→ Text passage:
--- START ---
I’m having a hard time with this situation because I have a lot of guilt over having to lock him up by himself. The other cats got to glom all over us in the cold winter months, stapling us into the bed under their sheer weight and leeching our precious body heat; they had plenty of lap time on the couch, and they got to socialize with guests who found themselves unlucky enough to be trapped in a house with the crazy cat people. Penn had to sleep and eat by himself for two years. There were many days when I had bad things to say about our problem child, and plenty of days when I just wished he was gone so we could have some harmony in our household. For these thoughts, I’m feeling horrible, like Penn deserved a better Dad than me. I am a pretty selfish, misanthropic human a lot of the time, and I didn’t spend enough quality time with Penn when he was on his own.

After our failed attempts at chemically altering his behavior, I looked into adoption services with little success. There is no easy solution for adoption when the cat is full-grown, and I couldn’t bear to think of Penn sitting alone in a cage at a PetSmart for three months waiting for someone to pick him, especially after he’d already been through that experience before.

Since Jen’s been working from home, and especially this last year after I joined her, we’ve been around him for eight or ten or twelve hours a day, and he’s been much happier and a lot mellower. Jen set up a wine box with a pillow in between our desks and he’d spend long afternoons asleep with us, relaxing us while we stressed out and staying up with us to hit deadlines. He became a fantastic studio cat, only occasionally spilling the odd glass of water or scrabbling at the door. (He never did grow out of his habit of meowing constantly the minute I got on the phone with a client.) This summer we remarked more than once how different he’d become, and that the change made us both feel better.

This last month has been tough for all of us. I didn’t notice the changes in behavior or weight loss until Jen pointed them out, and because they were gradual at first, it took a long time for me to accept that something was wrong. As his condition worsened, the changes sped up until he became a shadow of his former gregarious self. I feel guilty about this too, although from what the doctors are telling us, there really is nothing we could have done anyway. That’s cold comfort, though.
--- END ---
→ Record set:
--- START ---
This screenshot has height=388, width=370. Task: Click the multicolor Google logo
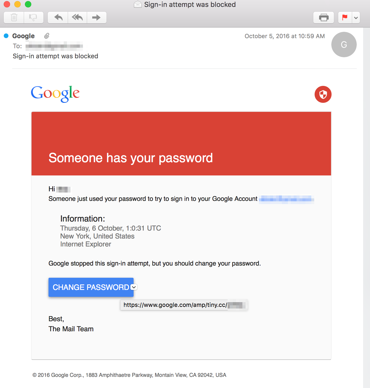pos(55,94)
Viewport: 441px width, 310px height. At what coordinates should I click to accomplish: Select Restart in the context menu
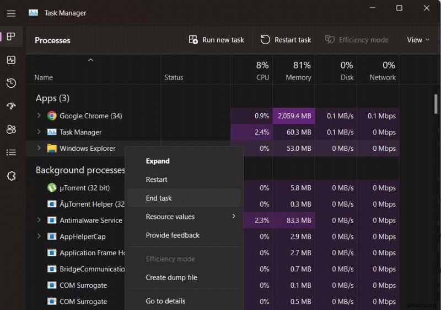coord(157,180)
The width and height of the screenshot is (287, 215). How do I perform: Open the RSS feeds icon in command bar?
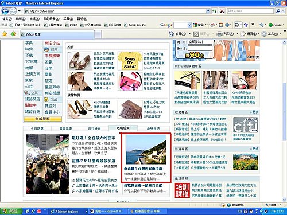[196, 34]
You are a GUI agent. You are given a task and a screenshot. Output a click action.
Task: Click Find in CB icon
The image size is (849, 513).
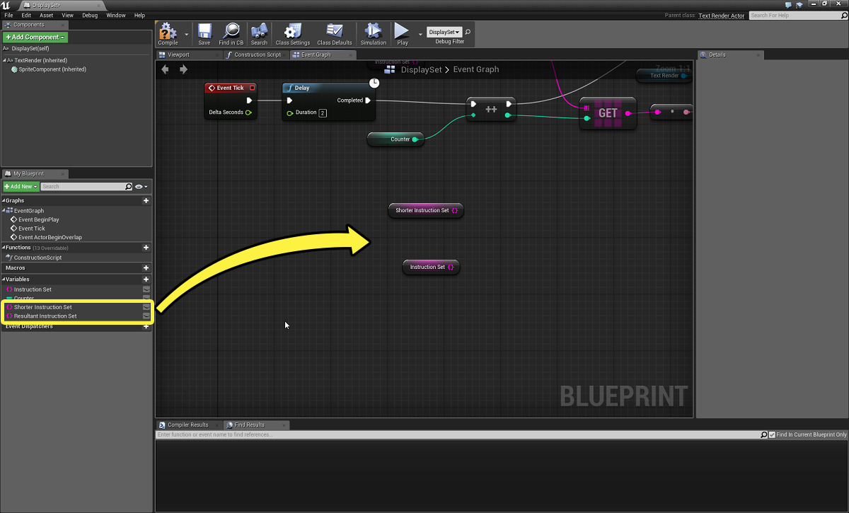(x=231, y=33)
--- END ---
--- START ---
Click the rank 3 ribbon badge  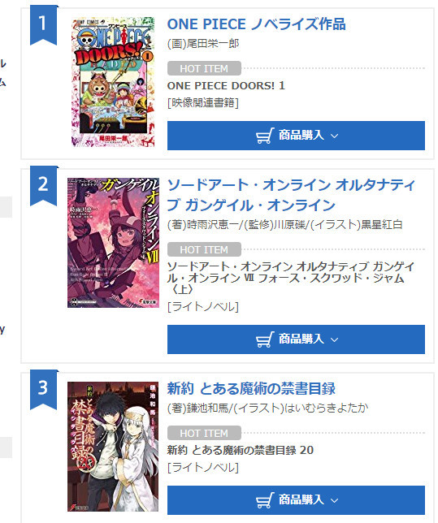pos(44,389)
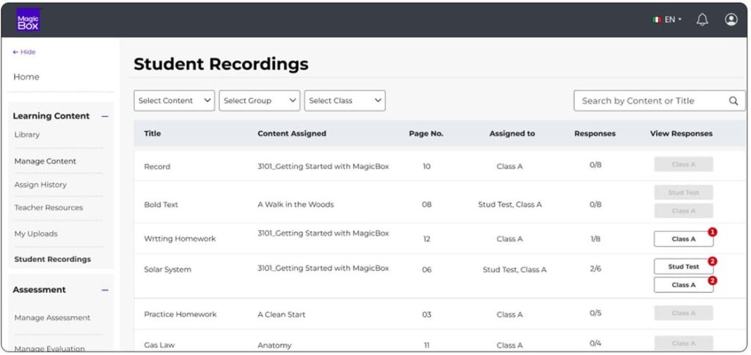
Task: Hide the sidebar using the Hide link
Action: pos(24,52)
--- END ---
→ Parts of the exercise:
1. Repeat the passage about Penn word for word between "After our failed" and "that experience before.", inclusive.
2. Summarize the passage about Penn in two sentences.

→ Solutions to the tasks:
1.
After our failed attempts at chemically altering his behavior, I looked into adoption services with little success. There is no easy solution for adoption when the cat is full-grown, and I couldn’t bear to think of Penn sitting alone in a cage at a PetSmart for three months waiting for someone to pick him, especially after he’d already been through that experience before.

2. The writer feels guilty for keeping Penn alone for two years, for sometimes wishing him gone, and for not spending enough time with him, and after failed attempts to alter his behavior chemically, the writer had little success with adoption services. With Jen and the writer at home with him for long hours, Penn became a happier, mellower studio cat, but over the last month his condition worsened, and the doctors say nothing could have been done.